И, потайно подстережа этот глубокий ночной час, когда марфинские тюремные порядки перестали действовать, — двести восемьдесят первый арестант тихо вышел из полукруглой комнаты, жмурясь на яркий свет и попирая сапогами густо набросанные окурки. Сапоги он натянул кой-как, без портянок, был в истрёпанной фронтовой шинели, наброшенной сверх нижнего белья. Мрачная чёрная борода его была всклочена, редеющие волосы с темени спадали в разные стороны, лицо выражало страдание.
Напрасно пытался он уснуть!
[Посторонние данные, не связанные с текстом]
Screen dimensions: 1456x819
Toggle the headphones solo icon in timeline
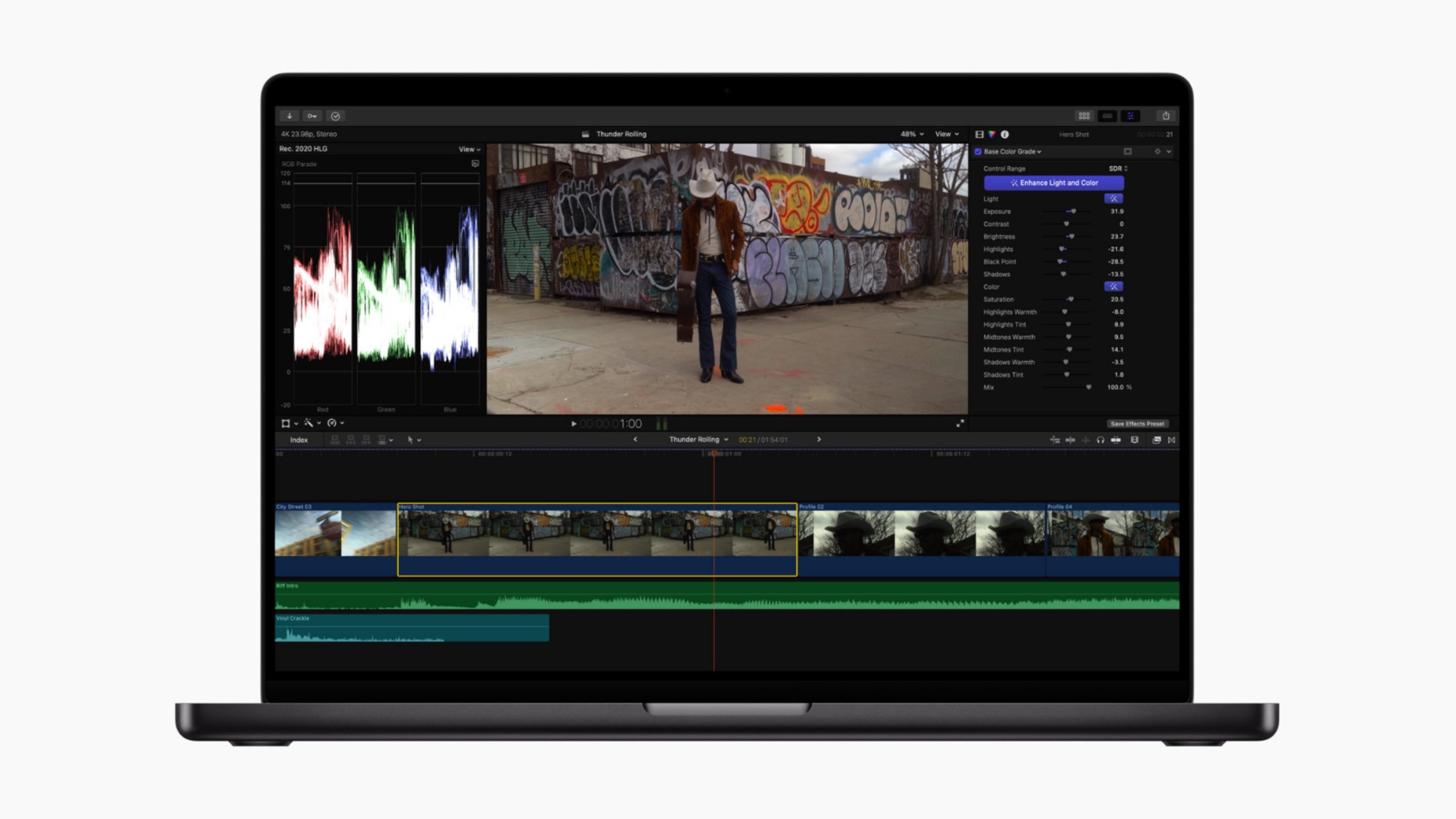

Он встал теперь, чтобы ходить по коридору. Он не раз уже применял это средство: так развеивалось его раздражение и утишались палящая боль в затылке и распирающая боль около печени.
Но хотя он вышел ходить, — по своей привычке книжника он захватил из комнаты и пару книг, в одну из которых был вложен рукописный черновик «Проекта Гражданских Храмов» и плохо отточенный карандаш. Всё это, и коробку лёгкого табака, и трубку положив на длинном нечистом столе, Рубин стал равномерно ходить взад и вперёд по коридору, руками придерживая шинель.